Estimated Exchanges (Per Serving):

For a 1/6th portion of the casserole:

  • 1 ½ starch exchanges (from brown rice, beans, and corn)
  • 1 vegetable exchange (from tomatoes, salsa, and corn)
  • 1 lean protein exchange (from beans and reduced-fat cheese)
  • 1 fat exchange (from sour cream and cheese)

This recipe provides general nutritional guidance based on ingredient choices. If you have specific dietary needs or health concerns, please consult a healthcare provider or nutritionist for personalized advice.

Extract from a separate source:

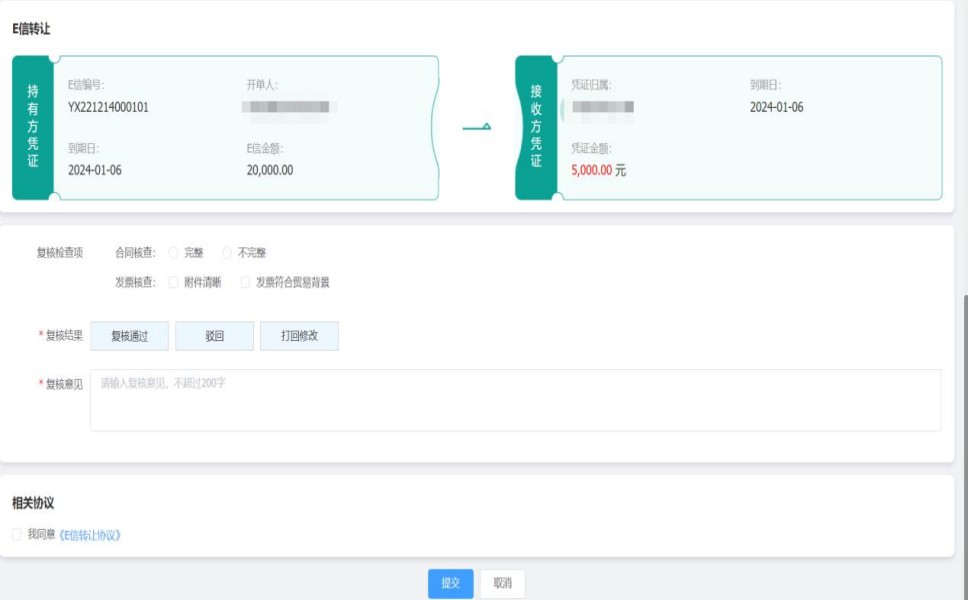This screenshot has height=600, width=968.
Task: Click the receiver voucher 到期日 date
Action: pyautogui.click(x=776, y=107)
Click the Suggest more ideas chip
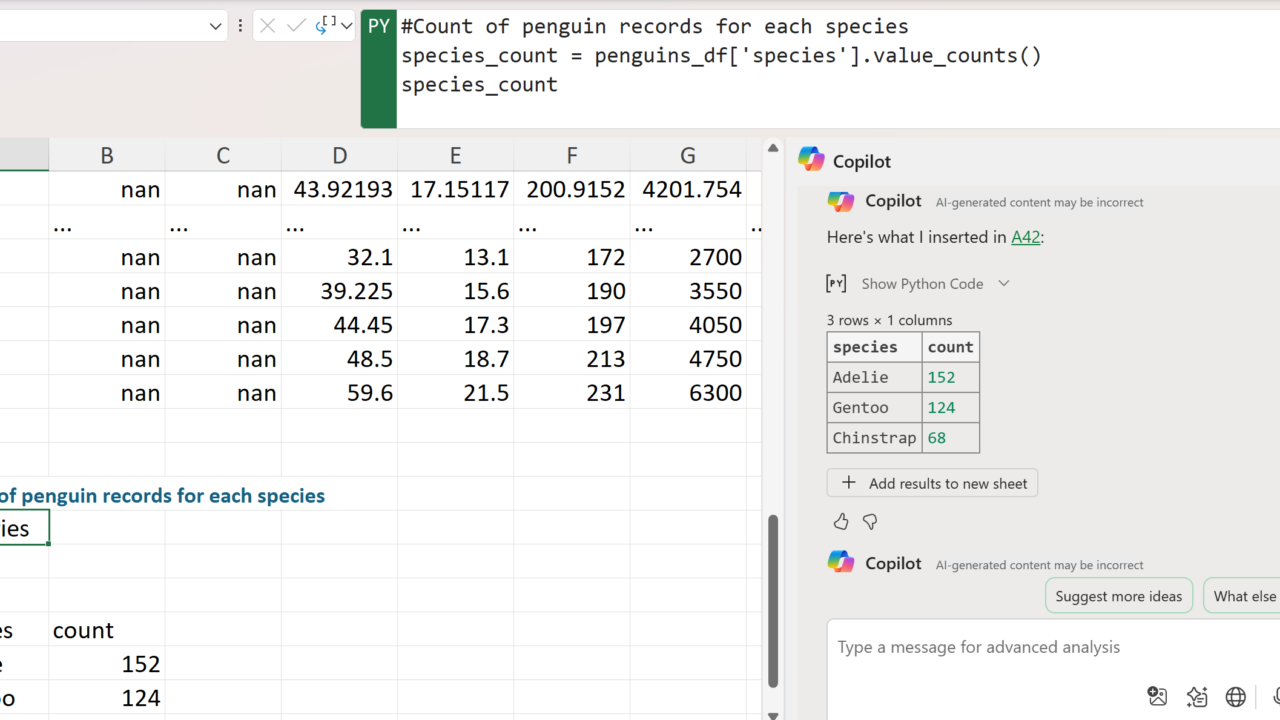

This Southwestern Vegetarian Bake is a hearty, budget-friendly meal that’s easy to make with pantry staples. Whether you’re cooking for a busy weeknight, meal prepping, or bringing a dish to a friend, it’s a comforting and versatile choice. The leftovers are just as delicious—use them as a burrito filling or a dip for tortilla chips.

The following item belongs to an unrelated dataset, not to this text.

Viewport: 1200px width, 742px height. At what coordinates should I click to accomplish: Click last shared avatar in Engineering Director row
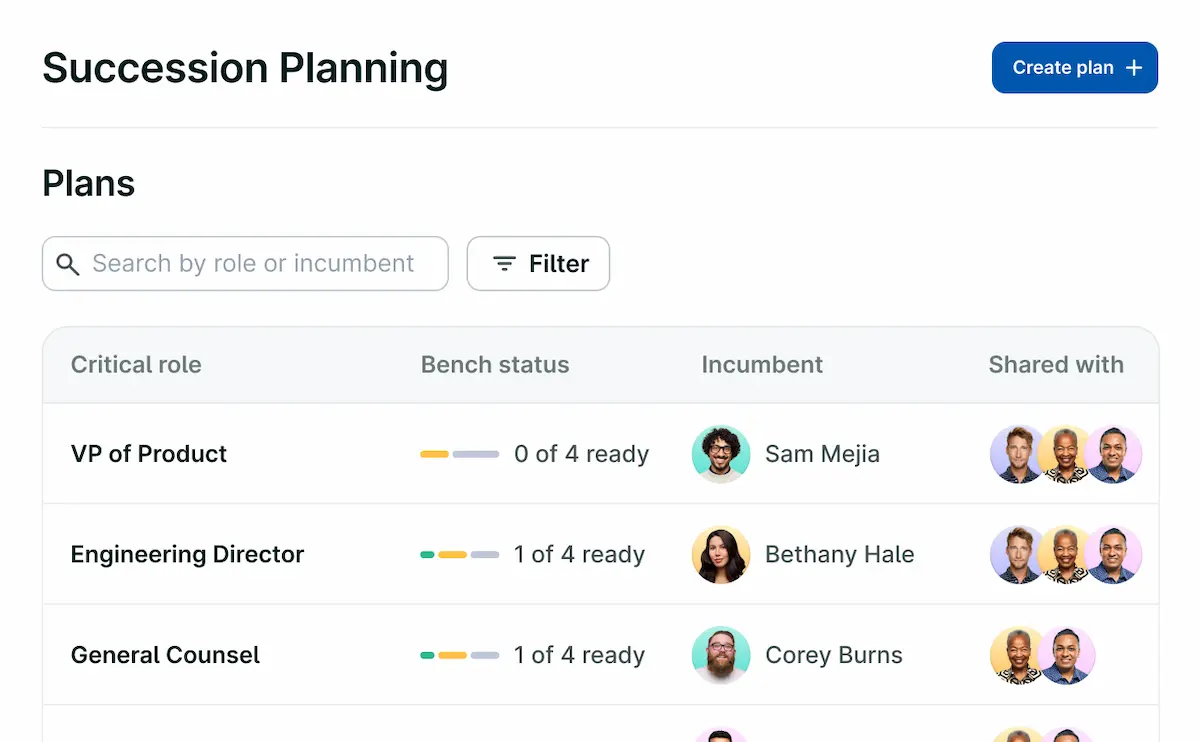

With its customizable ingredients and diet-friendly options, this casserole works for vegetarians, those managing diabetes, or anyone looking for a nutritious, satisfying meal. Adjust the spices, swap the toppings, or modify the cheese to make it your own!

Personal Note

This recipe is a great reminder of how food brings comfort and connection. Every time my daughter and I make this dairy-free version, it shows us that we can turn our allergy challenges into something delicious without feeling like we’re missing out. And when we share it with others, it feels even more special, because it’s a meal that everyone, even those with allergies, can enjoy and feel included and cared for. ❤️

Southwest Vegeterian Bake

This hearty, creamy, and flavorful casserole is perfect for vegetarians, naturally gluten-free, and so satisfying you won’t miss the meat. It is easily made with pantry staples and can be easily customized for dietary preferences.
Prep Time 45 minutes
Cook Time 30 minutes
Servings: 6

Ingredients
  

  • ¾ cup uncooked brown rice
  • cups water
  • 1 can black beans, rinsed and drained (15 oz)
  • 1 can corn, drained (15 oz)
  • 1 can diced tomatoes and green chiles, drained (10 oz)
  • 1-2 cups shredded cheddar cheese (or Mexican cheese blend), divided
  • 1 cup salsa
  • 1 cup sour cream (plant-based works for dairy-free)
  • ¼ tsp dried oregano
  • ½ tsp garlic powder
  • ½ tsp onion powder
  • tsp ground cumin
  • 1 tbsp chili powder

Method
 

  1. Cook the Rice: In a small saucepan, bring the rice and water to a boil. Reduce heat; simmer, covered, until rice is tender, 35-40 minutes.
  2. Preheat the Oven: Preheat your oven to 350°F (175°C).
  3. Assemble the Casserole: In a large bowl, combine the cooked rice, black beans, corn, diced tomatoes, salsa, sour cream, 1 cup cheese and spices. Transfer the mixture to a 9×13-inch baking dish coated with cooking spray.
  4. Bake: Cover the dish with foil and bake for 30 minutes. Remove the foil, sprinkle the casserole with remaining shredded cheese, and bake uncovered for an additional 5-10 minutes, or until the cheese is melted and bubbly.
  5. Rest and Serve: Let the casserole stand for 5-10 minutes before serving. Garnish with your favorite toppings like avocado, tomatoes, cilantro, or sour cream.